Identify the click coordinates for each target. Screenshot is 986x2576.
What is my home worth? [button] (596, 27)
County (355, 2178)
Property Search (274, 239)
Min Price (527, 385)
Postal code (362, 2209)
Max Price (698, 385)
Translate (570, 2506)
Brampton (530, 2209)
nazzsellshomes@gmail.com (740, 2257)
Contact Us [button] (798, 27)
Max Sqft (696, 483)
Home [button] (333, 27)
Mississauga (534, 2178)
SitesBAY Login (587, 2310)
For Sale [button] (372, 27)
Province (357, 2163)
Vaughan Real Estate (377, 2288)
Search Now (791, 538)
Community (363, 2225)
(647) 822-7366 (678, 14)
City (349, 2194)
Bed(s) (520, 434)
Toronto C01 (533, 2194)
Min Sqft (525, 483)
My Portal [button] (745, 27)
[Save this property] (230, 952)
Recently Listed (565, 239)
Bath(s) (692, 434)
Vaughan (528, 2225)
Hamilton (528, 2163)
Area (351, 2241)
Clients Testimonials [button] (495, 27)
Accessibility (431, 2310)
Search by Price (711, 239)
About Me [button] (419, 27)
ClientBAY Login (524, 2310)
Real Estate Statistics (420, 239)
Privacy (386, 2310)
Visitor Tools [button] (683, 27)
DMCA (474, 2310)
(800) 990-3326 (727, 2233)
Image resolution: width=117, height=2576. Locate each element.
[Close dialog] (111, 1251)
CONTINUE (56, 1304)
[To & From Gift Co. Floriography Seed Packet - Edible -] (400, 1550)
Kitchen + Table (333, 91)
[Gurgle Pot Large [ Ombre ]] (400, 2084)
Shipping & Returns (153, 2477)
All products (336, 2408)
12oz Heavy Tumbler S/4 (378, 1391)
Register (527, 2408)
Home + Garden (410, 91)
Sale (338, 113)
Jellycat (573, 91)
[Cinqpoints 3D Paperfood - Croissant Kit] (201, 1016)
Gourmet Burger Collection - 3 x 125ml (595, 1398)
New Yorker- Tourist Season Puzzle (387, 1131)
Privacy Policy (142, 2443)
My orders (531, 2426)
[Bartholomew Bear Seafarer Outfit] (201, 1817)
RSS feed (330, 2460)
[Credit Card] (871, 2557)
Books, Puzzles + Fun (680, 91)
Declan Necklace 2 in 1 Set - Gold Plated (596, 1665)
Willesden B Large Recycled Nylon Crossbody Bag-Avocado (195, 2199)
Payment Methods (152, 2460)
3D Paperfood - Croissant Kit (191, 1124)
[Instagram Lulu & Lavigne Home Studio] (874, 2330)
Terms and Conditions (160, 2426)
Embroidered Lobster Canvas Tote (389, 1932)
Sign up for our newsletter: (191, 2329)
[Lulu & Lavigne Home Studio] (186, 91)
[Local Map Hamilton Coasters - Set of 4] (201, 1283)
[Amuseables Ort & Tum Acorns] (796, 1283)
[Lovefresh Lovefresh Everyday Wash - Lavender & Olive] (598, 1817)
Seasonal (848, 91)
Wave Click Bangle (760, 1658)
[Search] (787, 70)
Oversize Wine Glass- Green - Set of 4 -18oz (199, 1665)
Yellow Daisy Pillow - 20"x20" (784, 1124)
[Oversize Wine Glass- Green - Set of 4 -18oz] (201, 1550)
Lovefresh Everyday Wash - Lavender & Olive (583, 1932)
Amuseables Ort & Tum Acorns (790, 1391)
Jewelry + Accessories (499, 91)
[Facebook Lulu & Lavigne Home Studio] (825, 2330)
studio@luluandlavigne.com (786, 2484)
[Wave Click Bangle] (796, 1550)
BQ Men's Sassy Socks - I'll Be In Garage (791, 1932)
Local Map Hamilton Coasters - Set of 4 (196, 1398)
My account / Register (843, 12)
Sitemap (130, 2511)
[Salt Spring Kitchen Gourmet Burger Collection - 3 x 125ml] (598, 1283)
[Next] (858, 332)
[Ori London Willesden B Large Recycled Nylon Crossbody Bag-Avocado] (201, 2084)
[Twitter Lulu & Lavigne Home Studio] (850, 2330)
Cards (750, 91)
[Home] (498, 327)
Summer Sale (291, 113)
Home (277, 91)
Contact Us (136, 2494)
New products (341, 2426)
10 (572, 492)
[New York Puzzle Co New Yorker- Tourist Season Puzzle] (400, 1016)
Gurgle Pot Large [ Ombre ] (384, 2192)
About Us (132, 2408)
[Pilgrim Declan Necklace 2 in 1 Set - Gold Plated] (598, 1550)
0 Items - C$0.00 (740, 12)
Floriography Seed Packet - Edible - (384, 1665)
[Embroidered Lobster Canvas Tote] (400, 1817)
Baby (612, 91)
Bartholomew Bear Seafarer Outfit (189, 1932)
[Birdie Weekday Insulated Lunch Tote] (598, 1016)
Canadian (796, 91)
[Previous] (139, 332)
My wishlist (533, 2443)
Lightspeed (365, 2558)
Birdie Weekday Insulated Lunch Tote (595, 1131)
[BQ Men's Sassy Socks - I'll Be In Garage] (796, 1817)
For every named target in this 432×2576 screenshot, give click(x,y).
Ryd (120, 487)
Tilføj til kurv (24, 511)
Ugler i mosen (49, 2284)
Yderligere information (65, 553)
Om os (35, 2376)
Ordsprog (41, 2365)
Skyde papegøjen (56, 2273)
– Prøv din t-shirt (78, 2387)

**WHAT THE TASK REQUIRES:** Restate all of the material above exactly as written.

**RESPONSE BELOW:**
Identify the click coordinates for each target. Screenshot is 986x2576.
What is my home worth? [button] (596, 27)
County (355, 2178)
Property Search (274, 239)
Min Price (527, 385)
Postal code (362, 2209)
Max Price (698, 385)
Translate (570, 2506)
Brampton (530, 2209)
nazzsellshomes@gmail.com (740, 2257)
Contact Us [button] (798, 27)
Max Sqft (696, 483)
Home [button] (333, 27)
Mississauga (534, 2178)
SitesBAY Login (587, 2310)
For Sale [button] (372, 27)
Province (357, 2163)
Vaughan Real Estate (377, 2288)
Search Now (791, 538)
Community (363, 2225)
(647) 822-7366 (678, 14)
City (349, 2194)
Bed(s) (520, 434)
Toronto C01 (533, 2194)
Min Sqft (525, 483)
My Portal [button] (745, 27)
[Save this property] (230, 952)
Recently Listed (565, 239)
Bath(s) (692, 434)
Vaughan (528, 2225)
Hamilton (528, 2163)
Area (351, 2241)
Clients Testimonials [button] (495, 27)
Accessibility (431, 2310)
Search by Price (711, 239)
About Me [button] (419, 27)
ClientBAY Login (524, 2310)
Real Estate Statistics (420, 239)
Privacy (386, 2310)
Visitor Tools [button] (683, 27)
DMCA (474, 2310)
(800) 990-3326 (727, 2233)
Image resolution: width=117, height=2576. Locate each element.
[Close dialog] (111, 1251)
CONTINUE (56, 1304)
[To & From Gift Co. Floriography Seed Packet - Edible -] (400, 1550)
Kitchen + Table (333, 91)
[Gurgle Pot Large [ Ombre ]] (400, 2084)
Shipping & Returns (153, 2477)
All products (336, 2408)
12oz Heavy Tumbler S/4 (378, 1391)
Register (527, 2408)
Home + Garden (410, 91)
Sale (338, 113)
Jellycat (573, 91)
[Cinqpoints 3D Paperfood - Croissant Kit] (201, 1016)
Gourmet Burger Collection - 3 x 125ml (595, 1398)
New Yorker- Tourist Season Puzzle (387, 1131)
Privacy Policy (142, 2443)
My orders (531, 2426)
[Bartholomew Bear Seafarer Outfit] (201, 1817)
RSS feed (330, 2460)
[Credit Card] (871, 2557)
Books, Puzzles + Fun (680, 91)
Declan Necklace 2 in 1 Set - Gold Plated (596, 1665)
Willesden B Large Recycled Nylon Crossbody Bag-Avocado (195, 2199)
Payment Methods (152, 2460)
3D Paperfood - Croissant Kit (191, 1124)
[Instagram Lulu & Lavigne Home Studio] (874, 2330)
Terms and Conditions (160, 2426)
Embroidered Lobster Canvas Tote (389, 1932)
Sign up for our newsletter: (191, 2329)
[Lulu & Lavigne Home Studio] (186, 91)
[Local Map Hamilton Coasters - Set of 4] (201, 1283)
[Amuseables Ort & Tum Acorns] (796, 1283)
[Lovefresh Lovefresh Everyday Wash - Lavender & Olive] (598, 1817)
Seasonal (848, 91)
Wave Click Bangle (760, 1658)
[Search] (787, 70)
Oversize Wine Glass- Green - Set of 4 -18oz (199, 1665)
Yellow Daisy Pillow - 20"x20" (784, 1124)
[Oversize Wine Glass- Green - Set of 4 -18oz] (201, 1550)
Lovefresh Everyday Wash - Lavender & Olive (583, 1932)
Amuseables Ort & Tum Acorns (790, 1391)
Jewelry + Accessories (499, 91)
[Facebook Lulu & Lavigne Home Studio] (825, 2330)
studio@luluandlavigne.com (786, 2484)
[Wave Click Bangle] (796, 1550)
BQ Men's Sassy Socks - I'll Be In Garage (791, 1932)
Local Map Hamilton Coasters - Set of 4 (196, 1398)
My account / Register (843, 12)
Sitemap (130, 2511)
[Salt Spring Kitchen Gourmet Burger Collection - 3 x 125ml] (598, 1283)
[Next] (858, 332)
[Ori London Willesden B Large Recycled Nylon Crossbody Bag-Avocado] (201, 2084)
[Twitter Lulu & Lavigne Home Studio] (850, 2330)
Cards (750, 91)
[Home] (498, 327)
Summer Sale (291, 113)
Home (277, 91)
Contact Us (136, 2494)
New products (341, 2426)
10 (572, 492)
[New York Puzzle Co New Yorker- Tourist Season Puzzle] (400, 1016)
Gurgle Pot Large [ Ombre ] (384, 2192)
About Us (132, 2408)
[Pilgrim Declan Necklace 2 in 1 Set - Gold Plated] (598, 1550)
0 Items - C$0.00 (740, 12)
Floriography Seed Packet - Edible - (384, 1665)
[Embroidered Lobster Canvas Tote] (400, 1817)
Baby (612, 91)
Bartholomew Bear Seafarer Outfit (189, 1932)
[Birdie Weekday Insulated Lunch Tote] (598, 1016)
Canadian (796, 91)
[Previous] (139, 332)
My wishlist (533, 2443)
Lightspeed (365, 2558)
Birdie Weekday Insulated Lunch Tote (595, 1131)
[BQ Men's Sassy Socks - I'll Be In Garage] (796, 1817)
For every named target in this 432×2576 screenshot, give click(x,y).
Ryd (120, 487)
Tilføj til kurv (24, 511)
Ugler i mosen (49, 2284)
Yderligere information (65, 553)
Om os (35, 2376)
Ordsprog (41, 2365)
Skyde papegøjen (56, 2273)
– Prøv din t-shirt (78, 2387)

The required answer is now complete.